Corte dei conti Emilia Romagna, Delibera n. 67 del 26 maggio 2025
Dall’analisi degli atti contabili di un Ente Locale, la Sezione ha rilevato una situazione finanziaria complessa, caratterizzata da criticità legate all’elevato ammontare dei residui attivi, alla gestione dei contributi soggetti a rendicontazione, a una capacità di riscossione limitata e a un risultato economico negativo. Pur riconoscendo un crescente impegno da parte dell’Ente, la Sezione richiama la necessità di rispettare con maggiore rigore i Principi contabili, in particolare quelli relativi alla competenza finanziaria potenziata e all’armonizzazione dei bilanci. Viene raccomandato di migliorare il collegamento tra accertamenti e riscossioni, di effettuare un riaccertamento attento e realistico dei residui per verificarne la reale esigibilità, di monitorare l’utilizzo corretto del fondo pluriennale vincolato in coerenza con i cronoprogrammi e di rafforzare le azioni di contrasto all’evasione tributaria.
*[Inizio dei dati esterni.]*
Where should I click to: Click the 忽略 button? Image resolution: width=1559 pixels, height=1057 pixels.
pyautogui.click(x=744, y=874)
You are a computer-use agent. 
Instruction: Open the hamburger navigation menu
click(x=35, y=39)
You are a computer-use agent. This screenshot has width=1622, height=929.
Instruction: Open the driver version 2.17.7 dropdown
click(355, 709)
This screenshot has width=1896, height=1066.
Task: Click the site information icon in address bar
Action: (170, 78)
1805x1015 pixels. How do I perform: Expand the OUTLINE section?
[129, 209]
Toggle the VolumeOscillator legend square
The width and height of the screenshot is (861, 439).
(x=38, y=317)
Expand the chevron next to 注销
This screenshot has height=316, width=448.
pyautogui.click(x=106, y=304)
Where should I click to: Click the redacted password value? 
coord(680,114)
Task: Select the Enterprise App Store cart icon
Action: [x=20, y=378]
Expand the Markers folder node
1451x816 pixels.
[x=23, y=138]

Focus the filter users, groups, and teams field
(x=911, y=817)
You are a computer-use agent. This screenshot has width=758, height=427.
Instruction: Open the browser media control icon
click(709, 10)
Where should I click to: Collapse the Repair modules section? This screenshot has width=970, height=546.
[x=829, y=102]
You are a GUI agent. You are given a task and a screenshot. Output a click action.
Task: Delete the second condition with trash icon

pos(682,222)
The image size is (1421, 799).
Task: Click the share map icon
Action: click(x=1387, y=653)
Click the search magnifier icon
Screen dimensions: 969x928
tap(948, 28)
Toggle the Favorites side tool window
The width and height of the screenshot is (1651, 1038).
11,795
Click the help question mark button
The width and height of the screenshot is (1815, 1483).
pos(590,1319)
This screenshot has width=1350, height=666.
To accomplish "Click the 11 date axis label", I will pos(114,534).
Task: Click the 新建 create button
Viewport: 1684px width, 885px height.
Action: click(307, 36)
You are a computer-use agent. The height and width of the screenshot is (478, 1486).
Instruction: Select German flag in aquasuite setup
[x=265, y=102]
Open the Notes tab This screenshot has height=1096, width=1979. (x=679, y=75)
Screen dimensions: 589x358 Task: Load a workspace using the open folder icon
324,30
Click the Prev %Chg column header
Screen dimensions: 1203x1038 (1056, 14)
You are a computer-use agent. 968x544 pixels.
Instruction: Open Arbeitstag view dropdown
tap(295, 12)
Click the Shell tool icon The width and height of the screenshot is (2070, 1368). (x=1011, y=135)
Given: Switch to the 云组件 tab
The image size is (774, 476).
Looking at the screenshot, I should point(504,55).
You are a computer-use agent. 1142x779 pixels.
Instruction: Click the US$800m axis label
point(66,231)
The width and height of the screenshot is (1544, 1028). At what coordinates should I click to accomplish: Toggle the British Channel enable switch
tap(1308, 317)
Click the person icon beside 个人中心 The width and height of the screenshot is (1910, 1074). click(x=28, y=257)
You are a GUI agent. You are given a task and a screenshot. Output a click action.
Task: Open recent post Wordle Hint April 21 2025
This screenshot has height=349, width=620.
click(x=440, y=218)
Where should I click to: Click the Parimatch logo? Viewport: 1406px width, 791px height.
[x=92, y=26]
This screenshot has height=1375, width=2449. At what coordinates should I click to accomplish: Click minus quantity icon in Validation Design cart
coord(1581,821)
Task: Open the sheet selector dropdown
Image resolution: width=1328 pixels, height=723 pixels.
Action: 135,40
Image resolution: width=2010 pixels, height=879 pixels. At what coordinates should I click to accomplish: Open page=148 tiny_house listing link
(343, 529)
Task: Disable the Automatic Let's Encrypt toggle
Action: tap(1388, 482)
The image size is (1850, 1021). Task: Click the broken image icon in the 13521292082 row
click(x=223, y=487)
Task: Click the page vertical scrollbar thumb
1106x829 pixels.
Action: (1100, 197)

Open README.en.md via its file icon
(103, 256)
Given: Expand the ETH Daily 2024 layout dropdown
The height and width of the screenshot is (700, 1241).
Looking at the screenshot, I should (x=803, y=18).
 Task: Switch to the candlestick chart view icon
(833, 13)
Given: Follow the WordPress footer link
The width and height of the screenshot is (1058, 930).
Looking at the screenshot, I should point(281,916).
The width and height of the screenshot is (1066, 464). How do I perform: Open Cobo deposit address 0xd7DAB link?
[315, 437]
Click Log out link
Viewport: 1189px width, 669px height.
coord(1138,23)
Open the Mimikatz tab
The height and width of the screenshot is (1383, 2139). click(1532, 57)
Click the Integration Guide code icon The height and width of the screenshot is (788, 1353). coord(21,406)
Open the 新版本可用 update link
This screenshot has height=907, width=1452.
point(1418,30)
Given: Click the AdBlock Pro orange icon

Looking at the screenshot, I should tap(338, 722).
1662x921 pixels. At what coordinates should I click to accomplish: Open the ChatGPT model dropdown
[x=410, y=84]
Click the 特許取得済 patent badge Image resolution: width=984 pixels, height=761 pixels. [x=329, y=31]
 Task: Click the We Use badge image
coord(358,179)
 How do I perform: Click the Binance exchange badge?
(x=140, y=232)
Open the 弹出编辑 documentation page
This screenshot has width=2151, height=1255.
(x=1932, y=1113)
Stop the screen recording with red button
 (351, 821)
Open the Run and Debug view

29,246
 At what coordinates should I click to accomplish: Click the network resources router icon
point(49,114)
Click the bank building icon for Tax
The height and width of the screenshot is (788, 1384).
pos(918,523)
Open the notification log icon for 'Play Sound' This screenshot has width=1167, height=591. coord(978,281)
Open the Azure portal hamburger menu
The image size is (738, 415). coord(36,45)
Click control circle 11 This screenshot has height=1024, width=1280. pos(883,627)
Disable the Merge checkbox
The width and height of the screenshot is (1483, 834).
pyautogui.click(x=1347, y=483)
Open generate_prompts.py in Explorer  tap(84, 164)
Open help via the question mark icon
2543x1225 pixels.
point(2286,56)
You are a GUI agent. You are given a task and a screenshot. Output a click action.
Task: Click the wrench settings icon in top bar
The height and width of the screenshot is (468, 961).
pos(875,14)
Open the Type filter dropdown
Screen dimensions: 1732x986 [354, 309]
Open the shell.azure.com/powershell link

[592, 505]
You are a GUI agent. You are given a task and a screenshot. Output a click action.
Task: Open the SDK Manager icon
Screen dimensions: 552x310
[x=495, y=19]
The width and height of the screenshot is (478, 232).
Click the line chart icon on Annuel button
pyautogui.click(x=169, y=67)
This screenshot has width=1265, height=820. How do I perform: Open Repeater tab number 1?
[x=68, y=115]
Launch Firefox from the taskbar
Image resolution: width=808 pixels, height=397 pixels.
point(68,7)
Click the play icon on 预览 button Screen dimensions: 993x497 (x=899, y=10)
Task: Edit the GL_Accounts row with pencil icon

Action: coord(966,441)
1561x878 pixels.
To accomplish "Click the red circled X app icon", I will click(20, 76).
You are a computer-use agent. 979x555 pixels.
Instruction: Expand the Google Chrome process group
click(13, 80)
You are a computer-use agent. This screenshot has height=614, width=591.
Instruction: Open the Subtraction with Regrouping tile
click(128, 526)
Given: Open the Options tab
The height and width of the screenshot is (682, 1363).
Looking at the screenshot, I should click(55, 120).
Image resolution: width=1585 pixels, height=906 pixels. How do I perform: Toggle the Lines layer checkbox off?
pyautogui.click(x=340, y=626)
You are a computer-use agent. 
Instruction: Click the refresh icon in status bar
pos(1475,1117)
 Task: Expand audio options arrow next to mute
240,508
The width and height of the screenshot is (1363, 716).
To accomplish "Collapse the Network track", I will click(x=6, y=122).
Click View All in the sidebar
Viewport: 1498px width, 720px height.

La Sezione evidenzia che il mantenimento in bilancio di crediti non più esigibili altera la rappresentazione del risultato di amministrazione e può creare un avanzo solo apparente. È necessario, quindi, che l’Ente svolga controlli non solo formali ma anche sostanziali, verificando se vi siano le condizioni concrete per riscuotere o pagare le somme iscritte, evitando l’accumulo di residui che, se non realistici, possono compromettere la reale disponibilità di cassa.
Per quanto riguarda il risultato economico negativo, la Sezione sottolinea l’importanza di una vigilanza continua sugli equilibri patrimoniali, in quanto perdite ripetute nel tempo possono incidere anche sulla stabilità finanziaria. Sebbene non siano state riscontrate irregolarità tali da imporre provvedimenti correttivi obbligatori secondo l’art. 148-bis del Tuel, la Sezione invita l’Ente ad adottare misure di autocorrezione, rafforzare i controlli interni e rispettare pienamente i principi contabili per garantire la trasparenza, la correttezza e l’affidabilità del bilancio.